Items such as discounts, returns, and allowances are commonly pulled out of income statements and broken down into further detail:

  • Discounts are reductions on the retail price as part of a special sale. They may also be in the form of volume discounts provided to customers who buy large amounts of the company’s products. In order to put their Net Sales numbers in perspective, business owners and managers must track how much they reduce their revenues to attract sales.

  • Returns are transactions in which items are returned by the buyer for any reason — not the right size, damaged, defective, and so on. If a company’s number of returns increases dramatically, a larger problem may be the cause; therefore business owners need to track these numbers carefully in order to identify and resolve any problems with the items they sell.

  • Allowances cover gifts cards and other accounts that customers pay for upfront without taking any merchandise. Allowances are actually a liability for a business because the customer (or the person who was given the gift card) eventually comes back to get merchandise and doesn’t have to pay any cash in return.

Another section of the income statement that you’re likely to break down into more detail for internal use is the Cost of Goods Sold. Basically, you take the detail collected to calculate that line item, including beginning inventory, ending inventory, purchases, and purchase discounts, and present it in a separate report.

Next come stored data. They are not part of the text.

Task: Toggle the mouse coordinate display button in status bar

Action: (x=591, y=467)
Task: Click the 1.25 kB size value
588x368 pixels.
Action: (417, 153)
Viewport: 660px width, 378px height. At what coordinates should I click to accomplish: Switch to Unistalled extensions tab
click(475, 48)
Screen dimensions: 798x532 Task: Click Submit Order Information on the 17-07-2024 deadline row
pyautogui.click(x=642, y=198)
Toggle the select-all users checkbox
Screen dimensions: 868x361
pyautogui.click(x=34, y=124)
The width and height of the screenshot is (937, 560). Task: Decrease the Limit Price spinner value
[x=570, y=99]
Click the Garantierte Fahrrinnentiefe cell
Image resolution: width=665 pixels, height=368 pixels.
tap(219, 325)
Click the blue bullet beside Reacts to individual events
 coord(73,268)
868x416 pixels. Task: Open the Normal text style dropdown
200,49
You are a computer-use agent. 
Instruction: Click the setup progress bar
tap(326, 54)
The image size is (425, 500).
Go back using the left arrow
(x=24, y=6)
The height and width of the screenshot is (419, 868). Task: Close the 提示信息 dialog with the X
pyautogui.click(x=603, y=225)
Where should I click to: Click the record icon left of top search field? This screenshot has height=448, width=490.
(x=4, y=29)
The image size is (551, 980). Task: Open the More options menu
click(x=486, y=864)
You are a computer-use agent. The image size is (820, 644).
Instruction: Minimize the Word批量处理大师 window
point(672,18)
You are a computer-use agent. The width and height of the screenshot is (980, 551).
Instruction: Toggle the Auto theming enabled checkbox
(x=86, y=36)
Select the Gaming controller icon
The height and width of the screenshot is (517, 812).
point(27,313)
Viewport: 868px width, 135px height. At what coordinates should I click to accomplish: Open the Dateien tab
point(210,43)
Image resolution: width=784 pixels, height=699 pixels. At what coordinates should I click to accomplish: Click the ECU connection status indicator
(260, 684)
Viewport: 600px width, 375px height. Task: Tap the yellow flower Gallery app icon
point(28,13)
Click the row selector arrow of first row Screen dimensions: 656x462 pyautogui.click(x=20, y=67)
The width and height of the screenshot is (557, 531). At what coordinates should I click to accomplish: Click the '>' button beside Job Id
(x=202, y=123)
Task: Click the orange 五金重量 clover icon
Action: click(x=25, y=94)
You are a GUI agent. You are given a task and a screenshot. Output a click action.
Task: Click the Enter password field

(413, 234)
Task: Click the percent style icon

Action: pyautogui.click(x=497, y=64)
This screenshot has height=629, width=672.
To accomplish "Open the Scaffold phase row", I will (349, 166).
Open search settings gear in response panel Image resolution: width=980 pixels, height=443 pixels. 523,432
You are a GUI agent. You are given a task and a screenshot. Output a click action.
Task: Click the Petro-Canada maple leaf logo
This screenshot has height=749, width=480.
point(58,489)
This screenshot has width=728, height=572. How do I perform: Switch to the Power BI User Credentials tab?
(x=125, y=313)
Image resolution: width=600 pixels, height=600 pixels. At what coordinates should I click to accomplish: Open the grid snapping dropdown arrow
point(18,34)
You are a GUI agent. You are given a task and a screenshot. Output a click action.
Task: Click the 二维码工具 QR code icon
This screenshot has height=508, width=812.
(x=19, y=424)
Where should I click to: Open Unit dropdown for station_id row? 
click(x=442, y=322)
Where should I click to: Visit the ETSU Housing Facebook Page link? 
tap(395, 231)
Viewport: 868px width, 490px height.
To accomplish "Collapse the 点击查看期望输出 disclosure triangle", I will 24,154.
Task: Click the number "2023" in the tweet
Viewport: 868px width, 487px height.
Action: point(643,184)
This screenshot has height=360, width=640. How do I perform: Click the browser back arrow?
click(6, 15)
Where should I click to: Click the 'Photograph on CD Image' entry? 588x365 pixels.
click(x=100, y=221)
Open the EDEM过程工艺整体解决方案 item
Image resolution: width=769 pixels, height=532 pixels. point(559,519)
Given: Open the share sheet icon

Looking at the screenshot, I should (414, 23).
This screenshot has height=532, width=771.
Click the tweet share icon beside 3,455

There’s no limit to the number of internal reports you can generate from the detail that goes into your income statement and other financial statements. Many businesses design a report that looks at month-to-month trends in revenue, cost of goods sold, and income. Using a computerized system, you can produce these reports at any time during the month.

Many companies will also design a report that compares actual spending to the budget. On this report, each of the income statement line items appear with their accompanying planned budget figures and the actual figures. You can flag any major differences and research them if necessary.